• [DATA FOR PROCESSING]:
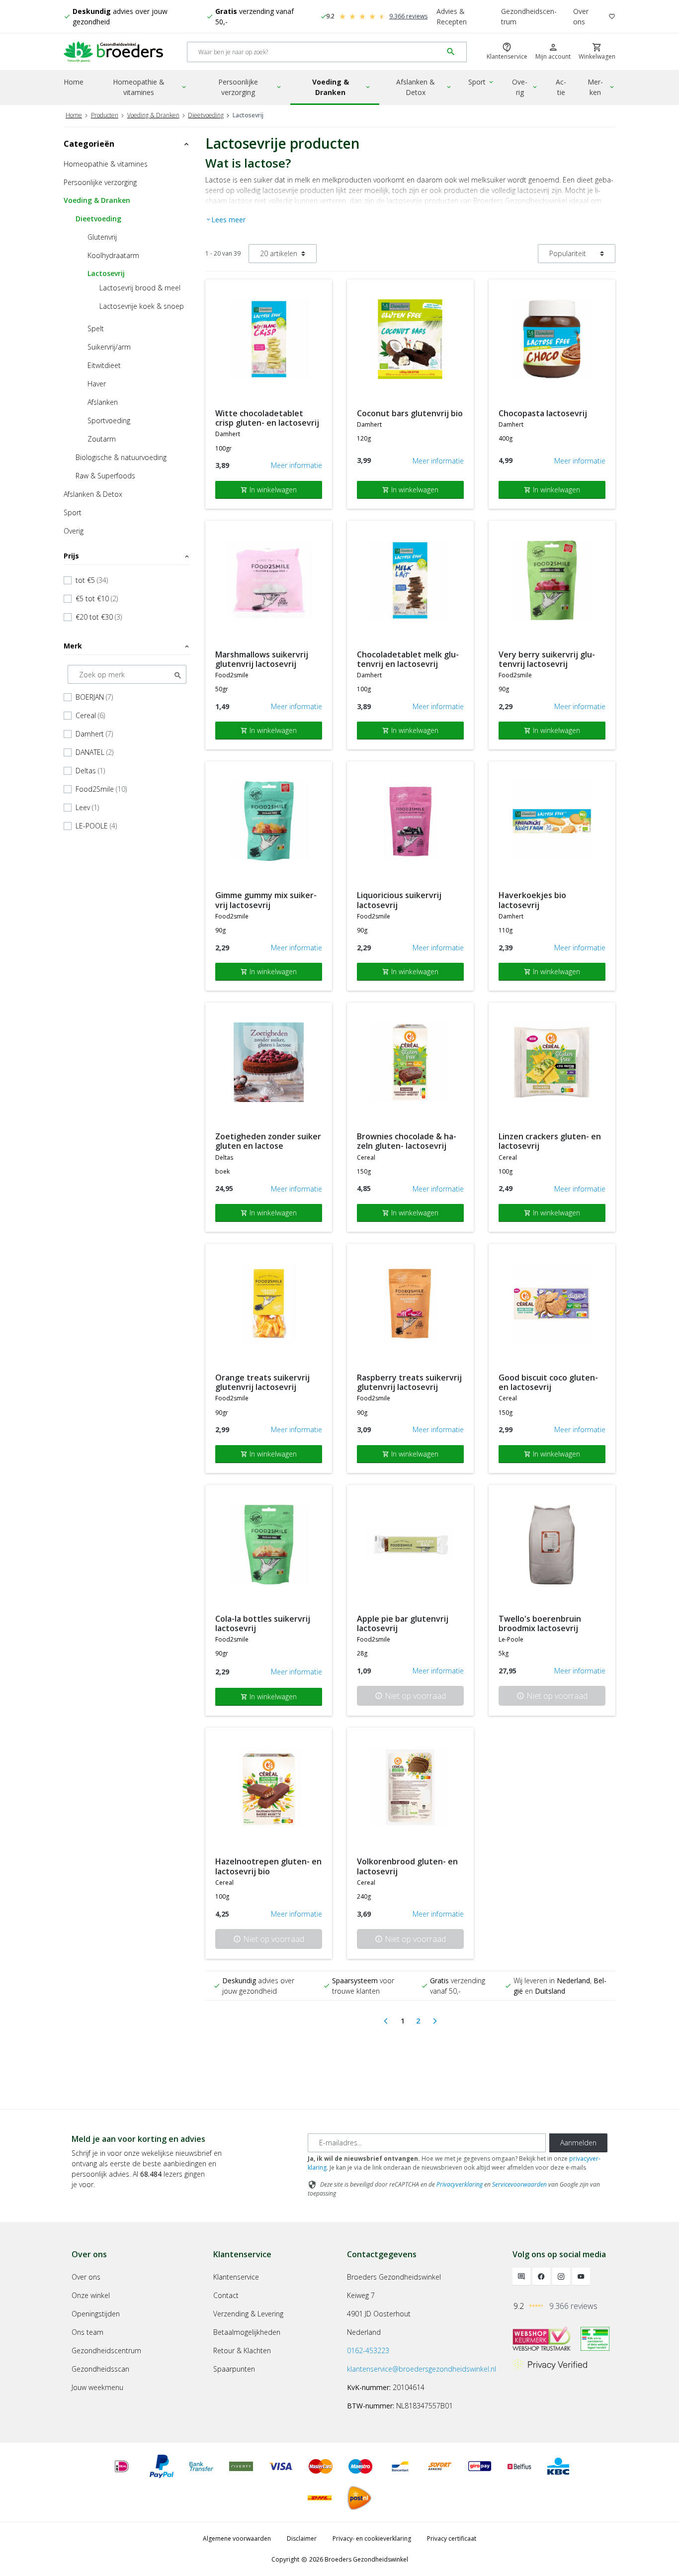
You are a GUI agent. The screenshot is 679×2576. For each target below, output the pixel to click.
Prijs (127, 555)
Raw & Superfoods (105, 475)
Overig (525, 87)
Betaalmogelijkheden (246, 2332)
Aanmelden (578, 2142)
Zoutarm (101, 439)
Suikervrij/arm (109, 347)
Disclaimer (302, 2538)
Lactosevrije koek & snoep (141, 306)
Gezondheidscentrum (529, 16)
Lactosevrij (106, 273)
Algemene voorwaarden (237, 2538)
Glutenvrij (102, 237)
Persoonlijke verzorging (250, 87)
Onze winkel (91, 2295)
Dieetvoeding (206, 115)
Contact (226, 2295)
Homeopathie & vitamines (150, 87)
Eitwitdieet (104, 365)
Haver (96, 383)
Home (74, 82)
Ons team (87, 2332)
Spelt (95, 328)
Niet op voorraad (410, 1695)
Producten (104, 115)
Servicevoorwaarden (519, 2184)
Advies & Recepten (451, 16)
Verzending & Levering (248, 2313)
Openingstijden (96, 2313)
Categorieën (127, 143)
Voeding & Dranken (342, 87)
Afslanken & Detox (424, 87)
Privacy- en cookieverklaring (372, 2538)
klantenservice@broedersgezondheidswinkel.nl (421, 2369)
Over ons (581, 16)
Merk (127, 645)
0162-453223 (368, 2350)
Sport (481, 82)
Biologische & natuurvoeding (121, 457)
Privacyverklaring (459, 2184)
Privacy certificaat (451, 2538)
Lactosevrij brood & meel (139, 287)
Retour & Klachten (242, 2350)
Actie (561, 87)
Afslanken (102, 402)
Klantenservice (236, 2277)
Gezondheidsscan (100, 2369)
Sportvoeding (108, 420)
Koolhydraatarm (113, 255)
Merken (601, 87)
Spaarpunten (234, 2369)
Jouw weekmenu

• [REQUIRED WORK]: Copy everything in the records above except the pictures, exactly as written.

• [WRITTEN RESPONSE]:
You are a GUI agent. The screenshot is 679×2576. For each target below, output the pixel to click.
Prijs (127, 555)
Raw & Superfoods (105, 475)
Overig (525, 87)
Betaalmogelijkheden (246, 2332)
Aanmelden (578, 2142)
Zoutarm (101, 439)
Suikervrij/arm (109, 347)
Disclaimer (302, 2538)
Lactosevrije koek & snoep (141, 306)
Gezondheidscentrum (529, 16)
Lactosevrij (106, 273)
Algemene voorwaarden (237, 2538)
Glutenvrij (102, 237)
Persoonlijke verzorging (250, 87)
Onze winkel (91, 2295)
Dieetvoeding (206, 115)
Contact (226, 2295)
Homeopathie & vitamines (150, 87)
Eitwitdieet (104, 365)
Haver (96, 383)
Home (74, 82)
Ons team (87, 2332)
Spelt (95, 328)
Niet op voorraad (410, 1695)
Producten (104, 115)
Servicevoorwaarden (519, 2184)
Advies & Recepten (451, 16)
Verzending & Levering (248, 2313)
Openingstijden (96, 2313)
Categorieën (127, 143)
Voeding & Dranken (342, 87)
Afslanken & Detox (424, 87)
Privacy- en cookieverklaring (372, 2538)
klantenservice@broedersgezondheidswinkel.nl (421, 2369)
Over ons (581, 16)
Merk (127, 645)
0162-453223 (368, 2350)
Sport (481, 82)
Biologische & natuurvoeding (121, 457)
Privacyverklaring (459, 2184)
Privacy certificaat (451, 2538)
Lactosevrij brood & meel (139, 287)
Retour & Klachten (242, 2350)
Actie (561, 87)
Afslanken (102, 402)
Klantenservice (236, 2277)
Gezondheidsscan (100, 2369)
Sportvoeding (108, 420)
Koolhydraatarm (113, 255)
Merken (601, 87)
Spaarpunten (234, 2369)
Jouw weekmenu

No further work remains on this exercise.